Customer Churn in Telecom Segment

Companies usually have a greater focus on customer acquisition and keep retention as a secondary priority. However, it can cost five times more to attract a new customer than it does to retain an existing one. Increasing customer retention rates by 5% can increase profits by 25% to 95%, according to research done by Bain & Company.

Churn is a metric that shows** customers who stop doing business** with a company or a particular service, also known as customer attrition. By following this metric, what most businesses could do was try to understand the reason behind churn numbers and tackle those factors, with reactive action plans.

But what if you could know in advance that a specific customer is likely to leave your business, and have a chance to take proper actions in time to prevent it from happening?

The reasons that lead customers to the cancellation decision can be numerous, coming from poor service quality, delay on customer support, prices, new competitors entering the market, and so on.

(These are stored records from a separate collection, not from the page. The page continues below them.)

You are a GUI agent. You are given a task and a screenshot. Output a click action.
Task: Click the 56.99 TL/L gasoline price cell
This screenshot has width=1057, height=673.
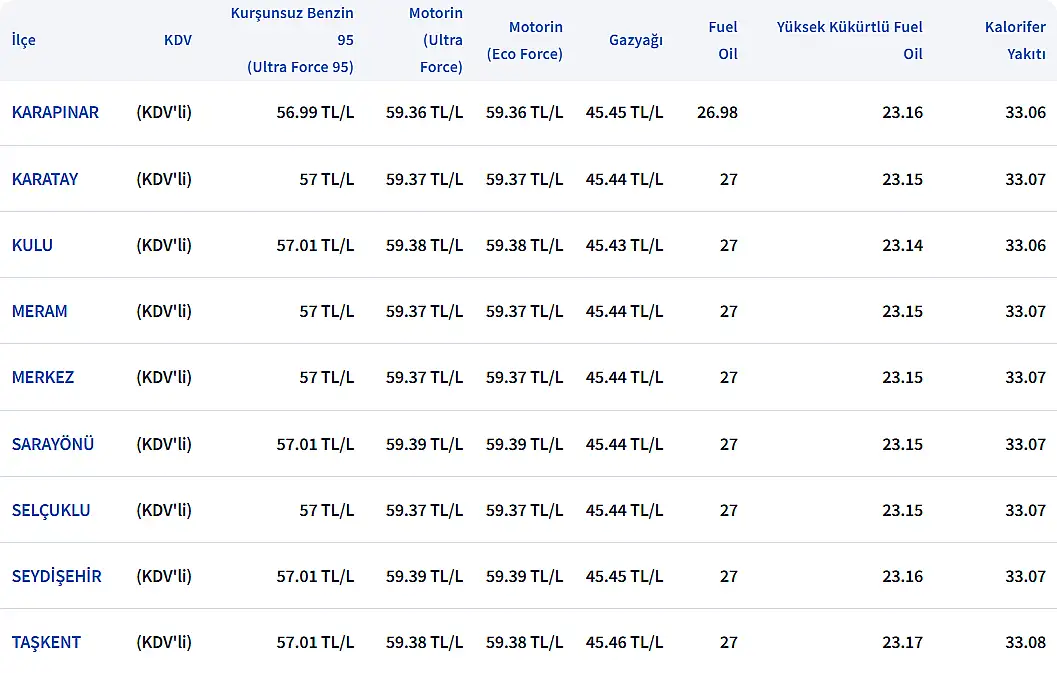[315, 112]
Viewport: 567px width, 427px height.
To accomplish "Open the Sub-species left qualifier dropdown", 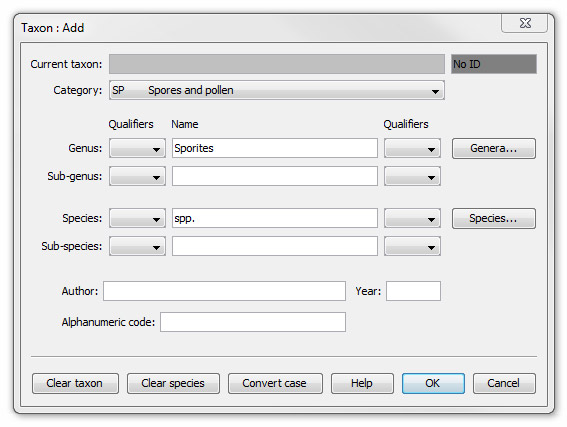I will point(137,247).
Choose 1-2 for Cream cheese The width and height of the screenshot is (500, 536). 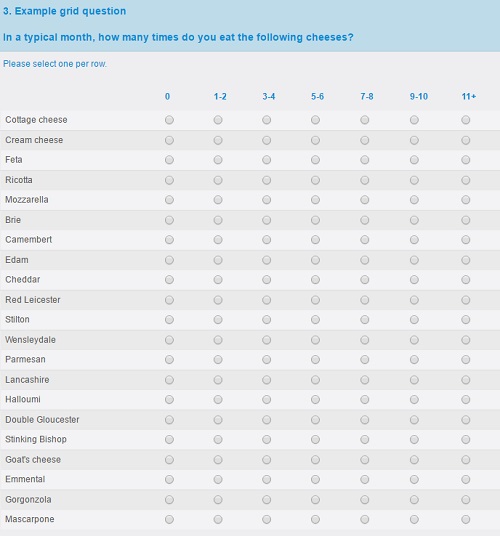tap(218, 140)
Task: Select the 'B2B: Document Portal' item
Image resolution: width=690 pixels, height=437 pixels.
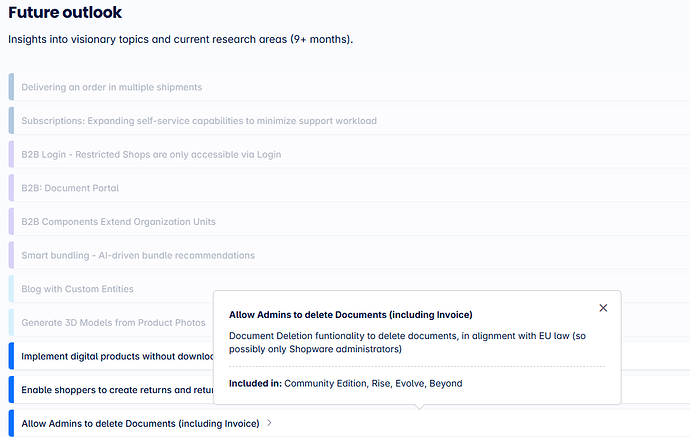Action: [x=70, y=188]
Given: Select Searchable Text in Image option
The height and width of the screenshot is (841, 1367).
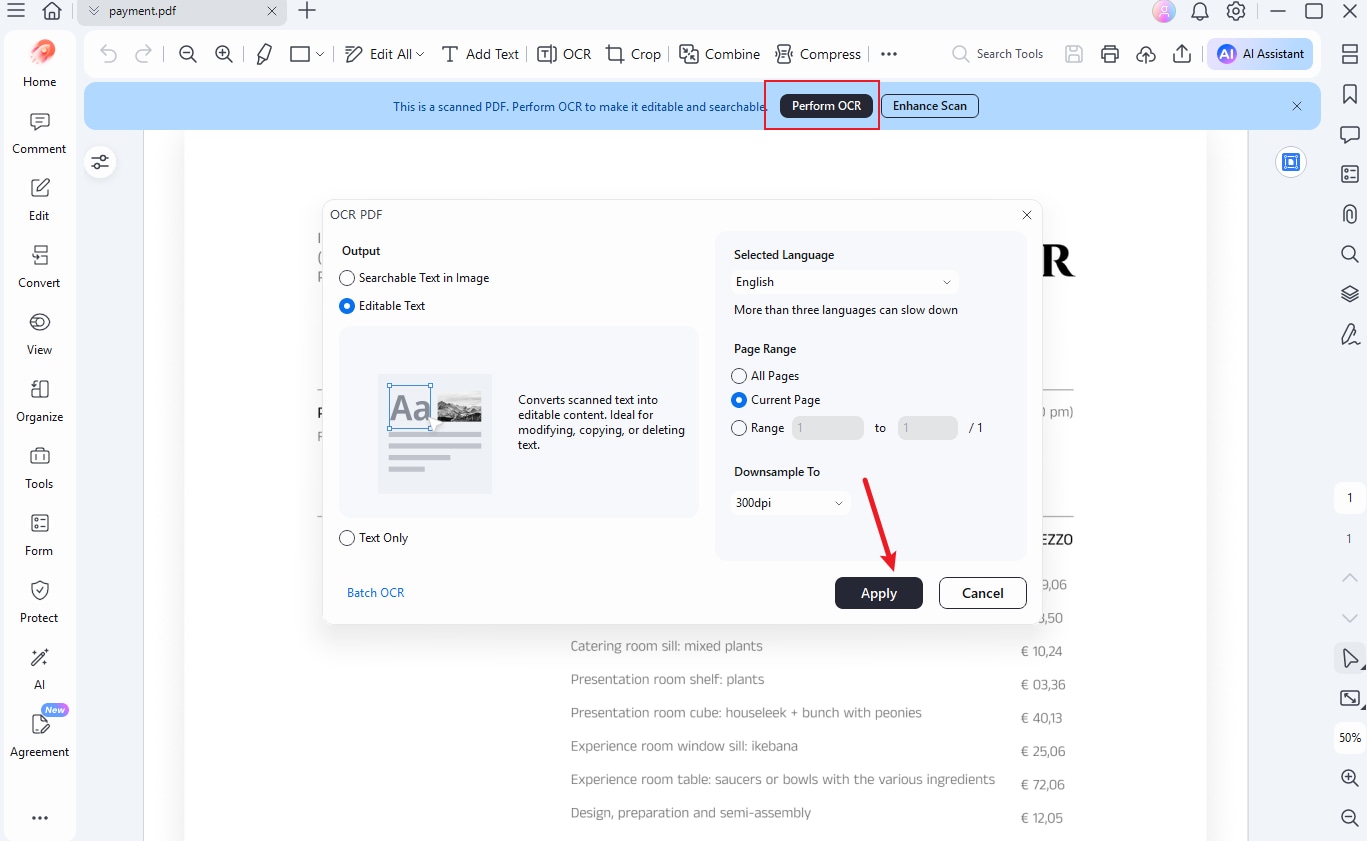Looking at the screenshot, I should point(415,278).
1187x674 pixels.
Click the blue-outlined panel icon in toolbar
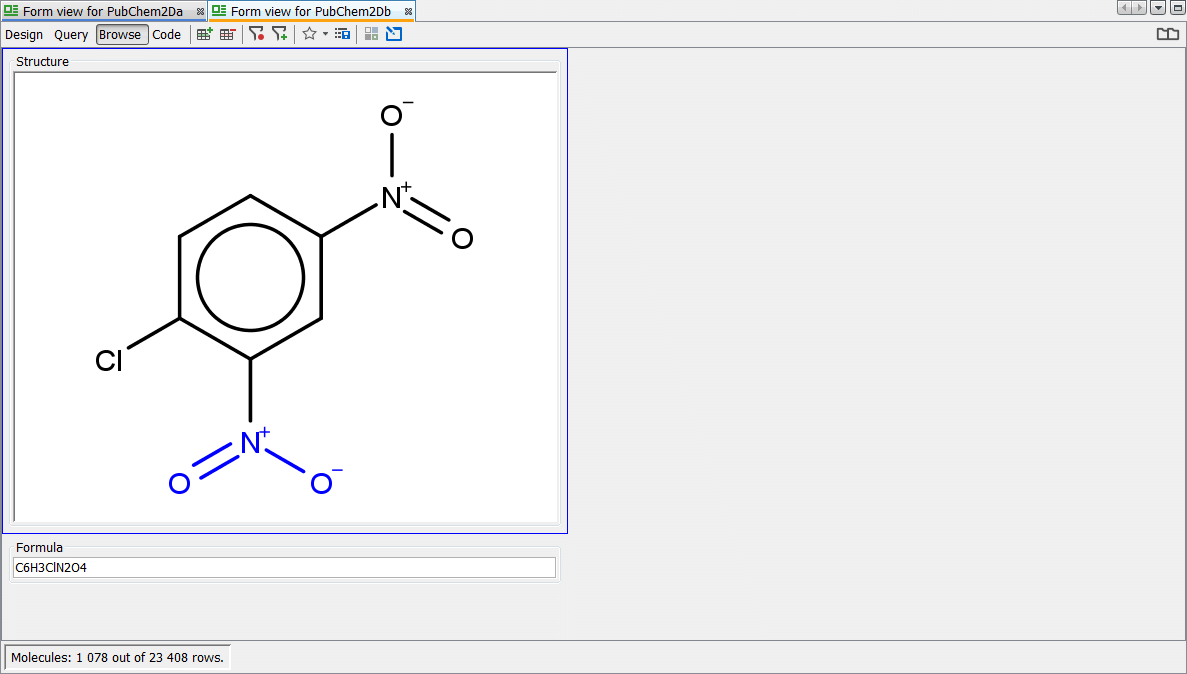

Usually, there is no single reason, but a combination of events that somehow culminated in customer displeasure.

If your company were not capable to identify these signals and take actions prior to the cancel button click, there is no turning back, your customer is already gone. But you still have something valuable: the data. Your customer left very good clues about where you left to be desired. It can be a valuable source for meaningful insights and to train customer churn models. Learn from the past, and have strategic information at hand to improve future experiences, it’s all about machine learning.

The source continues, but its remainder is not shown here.